Tasks for this exercise
a: Print the passage on building a health outcome predictive model from "Holman speaks with" up to and including "atrocities of 9/11.", word for word.
b: Answer these questions using the passage on building a health outcome predictive model, one line per answer, marked like the questions:
(i) Which agency funds the work of Holman and Roxane Cohen Silver?
(ii) Over what period has the acceleration in exposure to major collective events been seen?
(iii) What was the subject of the study that began in 2001?

Building a health outcome predictive model

In her current study, the impact of climate change on human health is very much a specific focus.

“What we’ve seen over the course of the past 20 years is an acceleration in the rate of exposure to major collective events. The curve is going up. After a wildfire, the soil’s bad, the lake has been poisoned by toxic run-off – communities depend on that water for various functions – and then you get fire after fire. We’re going to model the accelerating pace of exposure. We’re looking to provide a predictor of mental and physical health outcomes in this county.”

Holman speaks with the authority of a researcher whose National Science Foundation-funded work with long-term colleague UCI psychology professor Roxane Cohen Silver is regularly shared with policymakers in Washington. For three decades, the research duo has ensured that all their studies involve representative samples of the American population, so that their results can be generalised with the necessary degree of confidence to argue for policy and law.

It’s work that is now informed by three decades’ worth of research in the field of collective trauma, beginning in 2001 with a study of the traumatic impact of the terrorist atrocities of 9/11.

Information given
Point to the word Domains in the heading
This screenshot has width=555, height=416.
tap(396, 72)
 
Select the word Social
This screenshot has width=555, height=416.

Responses by item number
a:
Holman speaks with the authority of a researcher whose National Science Foundation-funded work with long-term colleague UCI psychology professor Roxane Cohen Silver is regularly shared with policymakers in Washington. For three decades, the research duo has ensured that all their studies involve representative samples of the American population, so that their results can be generalised with the necessary degree of confidence to argue for policy and law.

It’s work that is now informed by three decades’ worth of research in the field of collective trauma, beginning in 2001 with a study of the traumatic impact of the terrorist atrocities of 9/11.

b:
(i) The National Science Foundation
(ii) The past 20 years
(iii) The traumatic impact of the terrorist atrocities of 9/11